The Owls, an ancient race of humanoid birds, that maintains order in a broken world of floating islands. Though their numbers have dwindled and most of their ancient technology lost, the Owls that remain still follow their doctrine to protect the villages and cities they call home. Otus, the newest member to the order of Owls, has a lot to prove. His mentor, Asio, thinks very little of him due to his high expectations and the other Owl trainees tease him constantly for his inability to speak. So when an army of Pirates are spotted on the outskirts of his home village, Otus will have to step up in order to prove his worth to all those who have looked down on him.

Fortunately for Otus, it is a journey he won't have to take alone.

OwlBoy is a flying adventure/platformer video game that was independently developed by D-Pad Studios. Simon Stafsnes Anderson, the game's director, also acted as lead designer and created all of the game's artwork. Along with Simon, the game's development team consisted of 5 people. This includes: Jo-Remi Madsen and Simon's brother, Henrik Stafsnes Anderson, as the game's programmers, Adrien Bauer (as co-designer) and Jonathan Geer adding his musical talents as the game's composer. Though the game was announced to the public in 2007, the game was released on PC on November 1, 2016. The game spent almost 9 years in development as the team struggled to find the best way to present Otus' story to a wide audience. According to Anderson, he was originally inspired to create this game to demonstrate the advantages of two-dimensional pixel art and animation in video games.

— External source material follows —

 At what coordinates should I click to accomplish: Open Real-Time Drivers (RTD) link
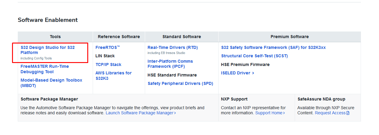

The number of independently developed video games being released each year has been staggering. Fueled by passionate creative teams who love what they do and, if they are lucky, an enthusiastic fan base that is willing to throw a few dollars they're way in order to make their project a reality. The aspect that most indie games use to draw in their respective audience, is through bypassing or tweaking what is considered conventional gameplay mechanics. Singling out the game as a unique entity that can't be found anywhere else. Because of this idea, the amount of creativity demonstrated in the video game community has skyrocketed, leading several indie titles to reach a popularity that, at for a time, would only come with triple A titles. Last year, Undertale wowed the world with it's inspired take on a morality system and traditional turn based battle (with a bullet hell twist). In 2014 games like Transistor delivered a powerful narrative experience in a cyberpunk world, while games like Never Alone not only entertained but taught them facts of the Inupiat lifestyle and their mythology.

This year, that distinctive honor will also go to the long awaited OwlBoy.

But what exactly is it about this game that made it worth the 9 year wait?

To start, let's take a look at the gameplay and how it ties with the story.

Part of what makes OwlBoy a unique platformer is that the game's challenges rely on players to be able to use not one but two characters in conjunction with each other. Otus, as an Owl, has the ability to fly and carry things through the air uninhibited but that is about all he can do. He has a handy little spin attack, but it does little but stun monsters that are out to cause him harm. That is where the supporting cast comes in. Along his journey, Otus is accompanied by a small band of allies who have their own abilities to contribute. As Otus, you can pick up these characters and carry them through the air. Using their abilities to defeat enemies and solve various environmental puzzles. The game even goes out of its way to give you a handy mechanic to summon each respective ally instantly so you don't have to fly all the way back to where you last left them. Which given how quickly this game moves from one area to the next, is extremely important.

Despite the ease of use of this mechanic (even if it may take some a little while to get used to it. Like I did). this game is FAR from easy. Each new area has new monsters and challenges that will put your skills to the test. Particularly the later boss battles.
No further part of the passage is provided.